REQUIRED ACTION: From the listing below, pull each line that includes "will".

SUPPLIED DATA:

▼

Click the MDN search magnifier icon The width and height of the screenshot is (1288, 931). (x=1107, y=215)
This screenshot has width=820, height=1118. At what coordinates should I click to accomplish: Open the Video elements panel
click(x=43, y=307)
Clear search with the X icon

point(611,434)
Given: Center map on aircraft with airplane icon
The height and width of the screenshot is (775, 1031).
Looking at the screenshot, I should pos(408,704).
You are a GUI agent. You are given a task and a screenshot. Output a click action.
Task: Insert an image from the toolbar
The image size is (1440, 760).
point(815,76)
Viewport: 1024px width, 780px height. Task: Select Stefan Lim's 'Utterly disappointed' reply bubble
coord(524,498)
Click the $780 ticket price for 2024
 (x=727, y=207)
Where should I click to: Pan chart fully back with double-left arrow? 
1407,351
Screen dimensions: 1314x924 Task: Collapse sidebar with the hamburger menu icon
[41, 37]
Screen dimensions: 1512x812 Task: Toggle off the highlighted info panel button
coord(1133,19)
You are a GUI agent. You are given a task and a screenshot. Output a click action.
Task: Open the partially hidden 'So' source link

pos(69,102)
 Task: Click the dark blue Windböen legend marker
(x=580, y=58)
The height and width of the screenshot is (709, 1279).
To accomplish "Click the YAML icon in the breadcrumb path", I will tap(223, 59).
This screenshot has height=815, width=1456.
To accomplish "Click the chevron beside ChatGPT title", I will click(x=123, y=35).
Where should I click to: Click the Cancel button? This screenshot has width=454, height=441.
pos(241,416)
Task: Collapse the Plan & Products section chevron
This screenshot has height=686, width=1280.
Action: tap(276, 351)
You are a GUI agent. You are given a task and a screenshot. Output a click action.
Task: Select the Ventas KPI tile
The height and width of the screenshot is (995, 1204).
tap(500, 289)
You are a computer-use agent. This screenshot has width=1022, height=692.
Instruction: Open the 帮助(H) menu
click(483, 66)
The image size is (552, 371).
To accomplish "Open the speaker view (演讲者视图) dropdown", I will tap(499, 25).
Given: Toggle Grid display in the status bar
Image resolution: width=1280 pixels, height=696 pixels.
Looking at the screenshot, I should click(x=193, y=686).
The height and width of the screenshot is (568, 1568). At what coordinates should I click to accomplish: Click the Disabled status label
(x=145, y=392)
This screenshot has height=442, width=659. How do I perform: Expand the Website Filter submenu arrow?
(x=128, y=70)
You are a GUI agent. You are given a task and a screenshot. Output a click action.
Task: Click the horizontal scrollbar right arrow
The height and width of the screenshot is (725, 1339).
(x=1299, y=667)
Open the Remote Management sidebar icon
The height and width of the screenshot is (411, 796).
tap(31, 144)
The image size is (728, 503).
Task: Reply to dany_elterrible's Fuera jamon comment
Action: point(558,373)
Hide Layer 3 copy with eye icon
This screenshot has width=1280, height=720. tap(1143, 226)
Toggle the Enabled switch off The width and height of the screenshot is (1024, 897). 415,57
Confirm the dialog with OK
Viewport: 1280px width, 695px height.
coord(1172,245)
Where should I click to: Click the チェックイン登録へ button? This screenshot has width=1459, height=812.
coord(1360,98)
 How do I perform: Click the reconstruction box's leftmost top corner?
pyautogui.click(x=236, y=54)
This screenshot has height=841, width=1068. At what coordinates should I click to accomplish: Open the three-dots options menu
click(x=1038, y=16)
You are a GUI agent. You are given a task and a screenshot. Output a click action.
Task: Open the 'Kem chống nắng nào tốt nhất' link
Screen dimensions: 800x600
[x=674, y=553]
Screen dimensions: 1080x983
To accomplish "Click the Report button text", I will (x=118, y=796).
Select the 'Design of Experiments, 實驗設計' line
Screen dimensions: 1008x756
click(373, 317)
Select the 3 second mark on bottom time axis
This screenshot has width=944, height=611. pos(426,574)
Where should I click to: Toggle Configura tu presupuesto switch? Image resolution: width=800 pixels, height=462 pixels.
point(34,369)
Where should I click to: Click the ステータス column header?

▲

THE ANSWER:
To accomplish "Click the YAML icon in the breadcrumb path", I will tap(223, 59).
To accomplish "Click the chevron beside ChatGPT title", I will click(x=123, y=35).
To accomplish "Open the speaker view (演讲者视图) dropdown", I will tap(499, 25).
To accomplish "Click the Report button text", I will (x=118, y=796).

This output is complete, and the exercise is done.